Her last bed was in the hospital, but the Gauguin posters she loved and the photographs of my family everywhere are enough to break anyone. But there’s no time for this. Within hours I’m watching my mother stand with the other immediate bereaved, enacting the custom of having their shirts cut with a blade.

That they wear those sadly nicked shirts for every day of the shiva, the week-long Jewish custom of sitting mourning, only enhances my impression this all is an endless sentence of undeserved punishment, that time is on a hideously repetitive loop.

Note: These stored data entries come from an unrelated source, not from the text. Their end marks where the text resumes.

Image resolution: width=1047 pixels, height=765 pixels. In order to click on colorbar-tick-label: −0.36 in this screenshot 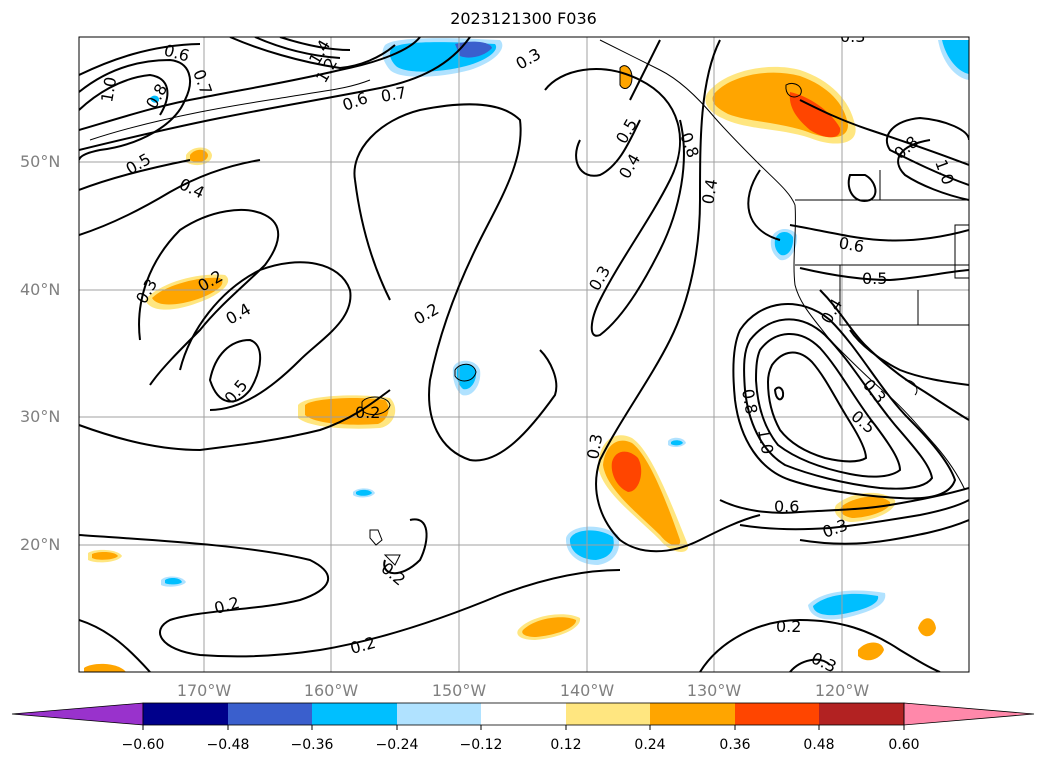, I will do `click(312, 745)`.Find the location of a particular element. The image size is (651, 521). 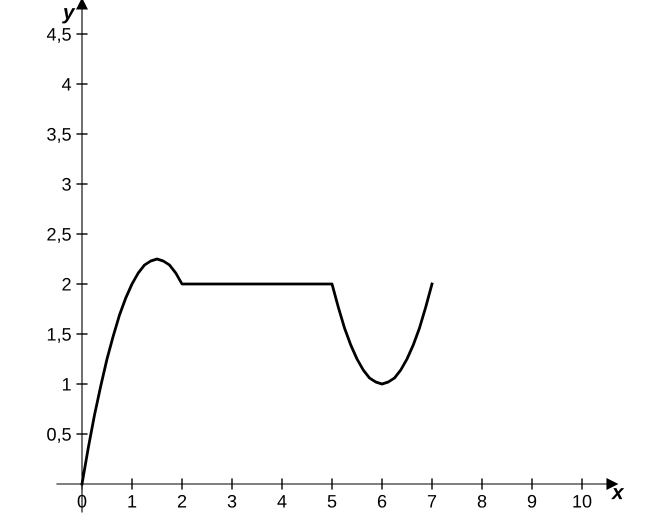

x-tick-label: 5 is located at coordinates (332, 502).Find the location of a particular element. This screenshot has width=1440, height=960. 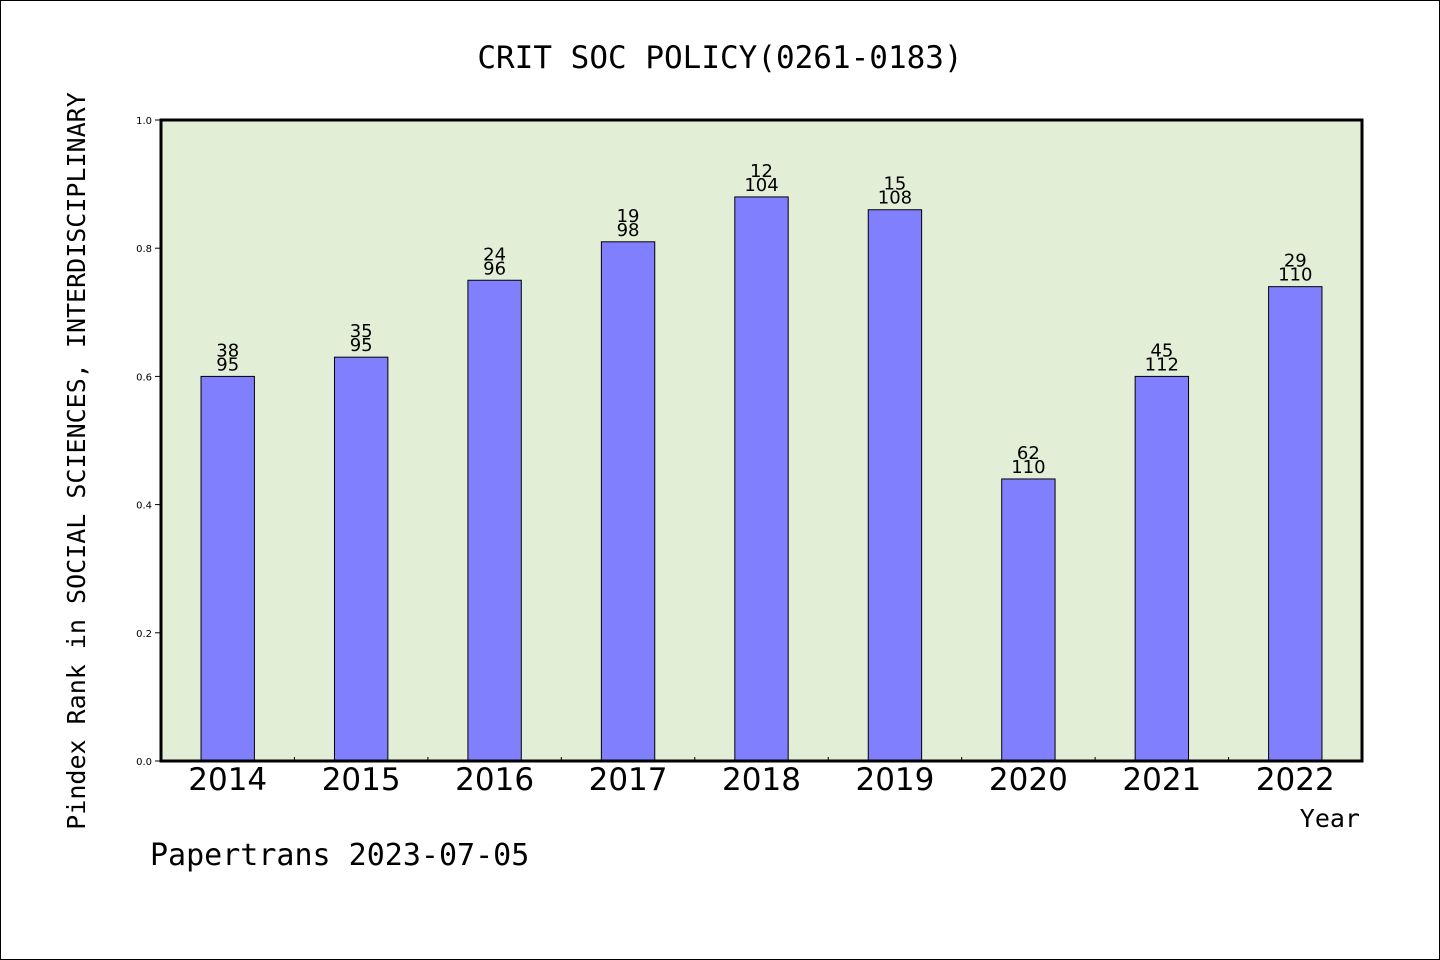

bar-rank-label: 29 is located at coordinates (1296, 262).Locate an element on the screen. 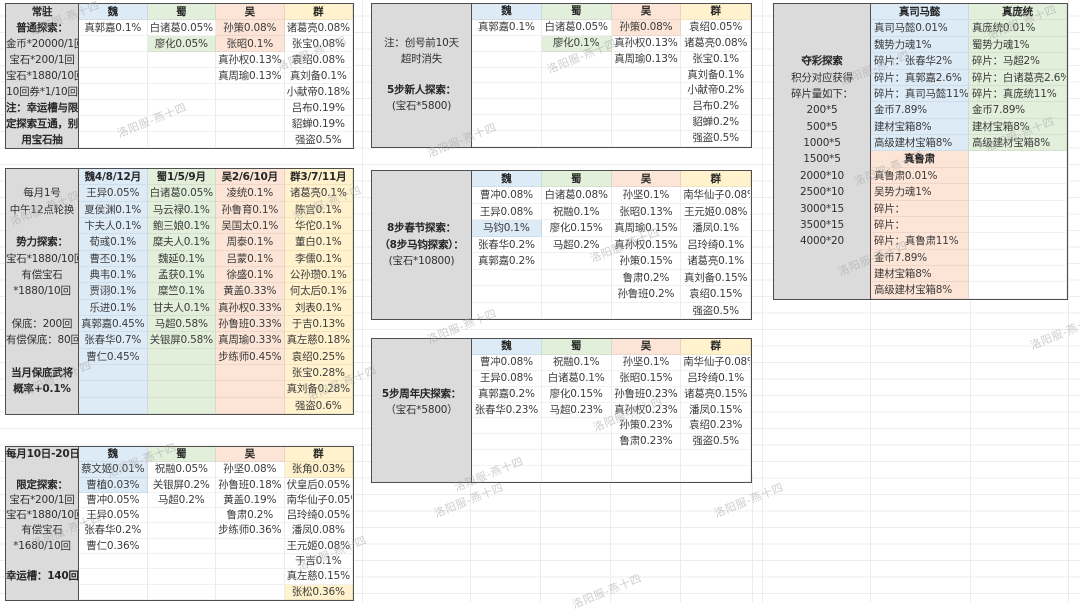 The width and height of the screenshot is (1080, 612). table-cell: 碎片：真鲁肃11% is located at coordinates (920, 242).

We are machines of social custom, greeting those who come to tell us what we already knew—how wonderful she was, how much she’ll be missed. Ceaselessly energetic even late into her sixties, she played basketball until weeks before her death, so there’s the local basketball coach, flushed and upset. A fleet of local librarians arrives to marvel at her ravenous appetite for and absorption of world literature. There are many as ashen and bereft as we, all of us who knew her; and there were distant family, polite co-workers, high school acquaintances. Hundreds upon hundreds come.  

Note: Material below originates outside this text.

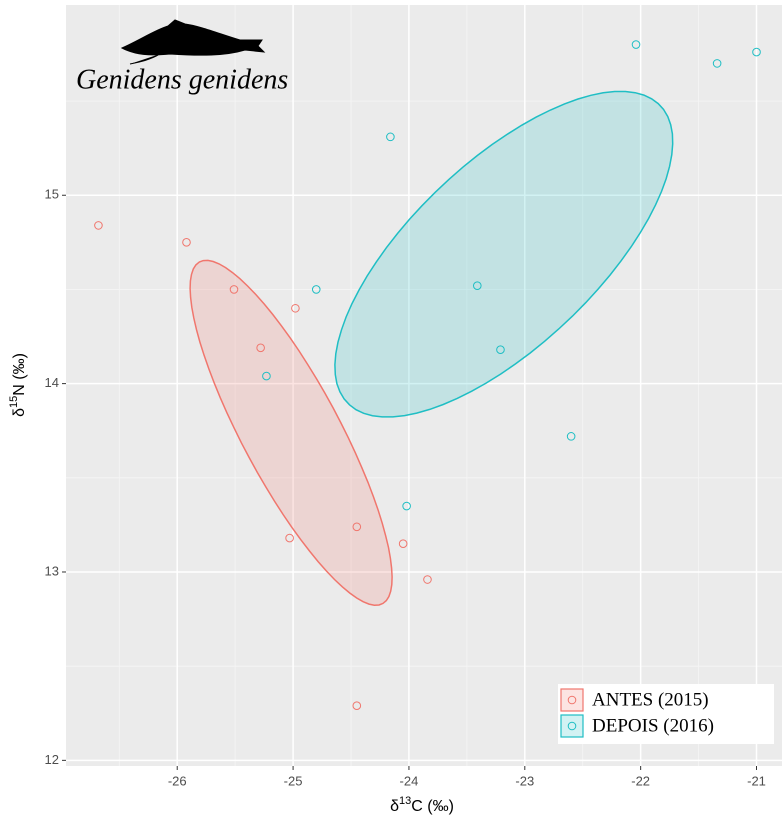 The width and height of the screenshot is (782, 826). Describe the element at coordinates (52, 760) in the screenshot. I see `y-tick-label: 12` at that location. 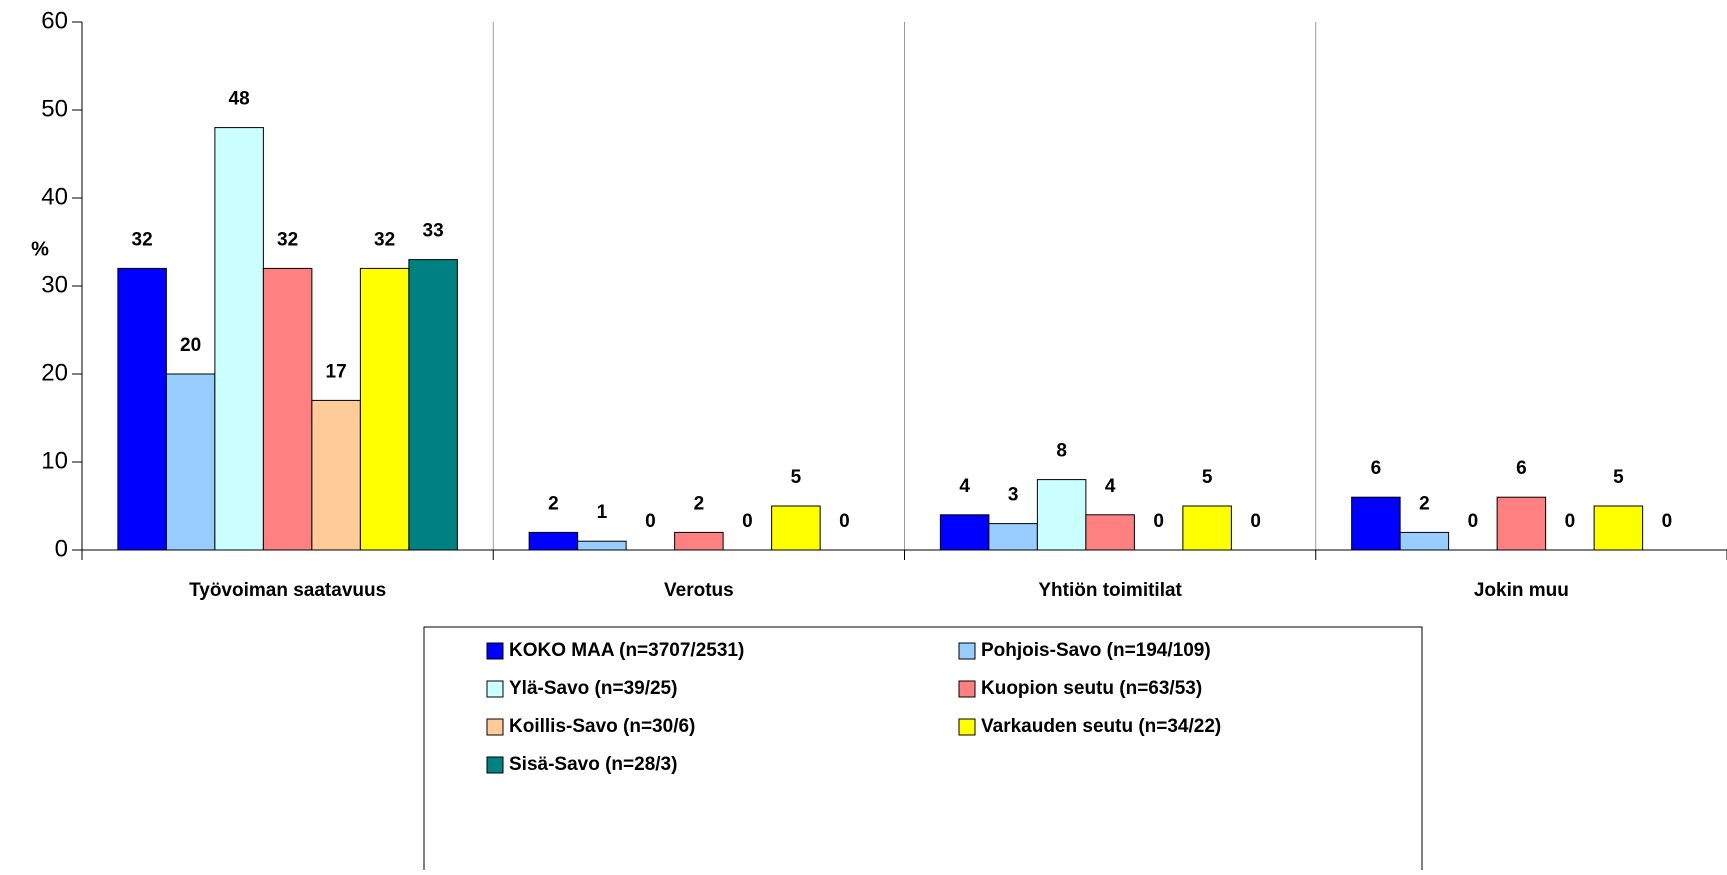 What do you see at coordinates (54, 460) in the screenshot?
I see `y-tick-label: 10` at bounding box center [54, 460].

Awash in ritual and responsibility, the immediate aftermath of death becomes a series of obligations and forced situations, meant to cut through, or at least distract from, the numb and searing emptiness of loss. For us, anecdotes—about her and her sayings and doings, even about our various ordeals in getting to the funeral—become a canon of bittersweet memory, the only way to break the terrible hush.  

We all remember: whenever utter quiet intervened, in those tiny moments where, apparently unbidden, every conversation stills, that she used to playfully whisper, “Ezeh sheket…”

What quiet.

Irin Carmon ’05, a literature concentrator living in Quincy House, is an associate magazine editor. She dedicates this endpaper to the memory of Rachel Avissara, 1933-2003.